With the pictures left out, repeat every entry that follows exactly.

■ ■ ■ ■ ■ ■ ■

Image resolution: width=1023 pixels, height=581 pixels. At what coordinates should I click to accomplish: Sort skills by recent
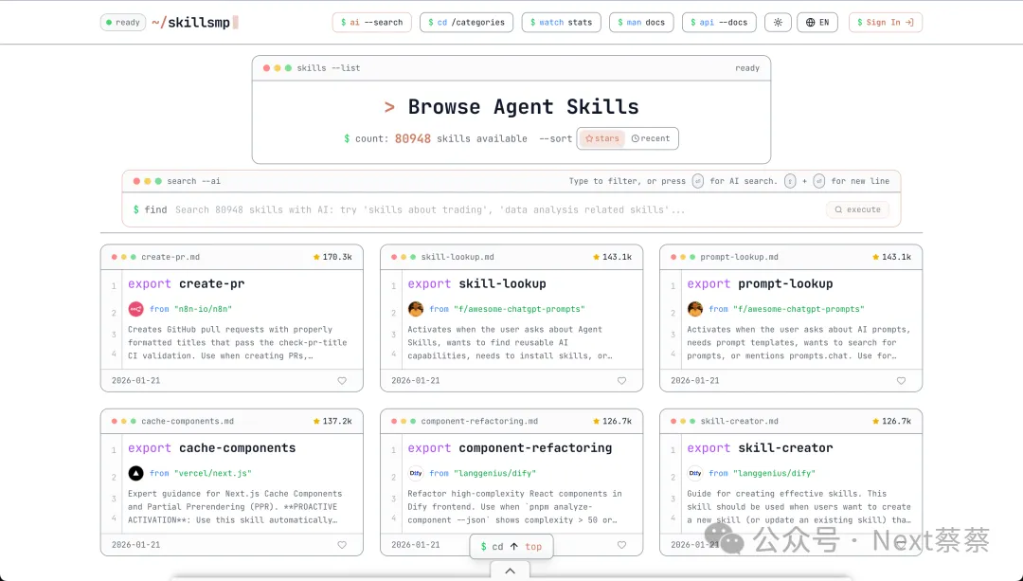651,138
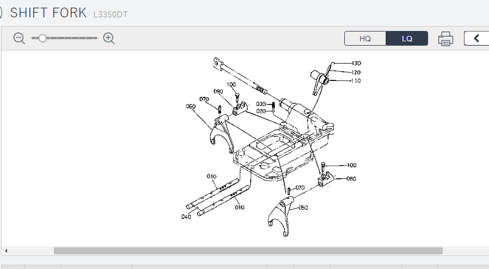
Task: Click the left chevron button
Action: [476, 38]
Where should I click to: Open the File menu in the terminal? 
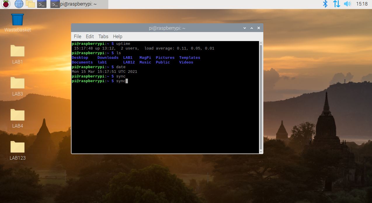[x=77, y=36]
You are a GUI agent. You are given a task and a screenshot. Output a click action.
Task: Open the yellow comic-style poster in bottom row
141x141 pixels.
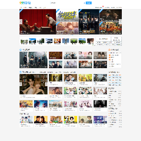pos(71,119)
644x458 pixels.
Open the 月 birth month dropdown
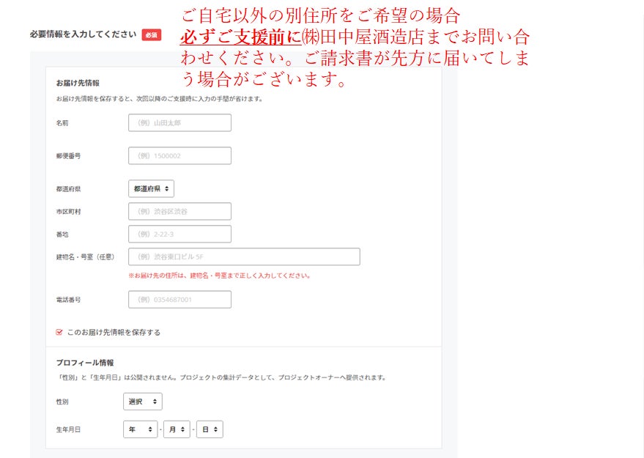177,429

■ ■ ■ ■ ■ ■ ■

OUTPUT BELOW:
Image resolution: width=1023 pixels, height=581 pixels. At what coordinates should I click to accomplish: Sort skills by recent
651,138
Task: Click the left chevron button
Action: [476, 38]
Where should I click to: Open the File menu in the terminal? 
[x=77, y=36]
You are a GUI agent. You are given a task and a screenshot. Output a click action.
Task: Open the yellow comic-style poster in bottom row
141x141 pixels.
pos(71,119)
644x458 pixels.
Open the 月 birth month dropdown
177,429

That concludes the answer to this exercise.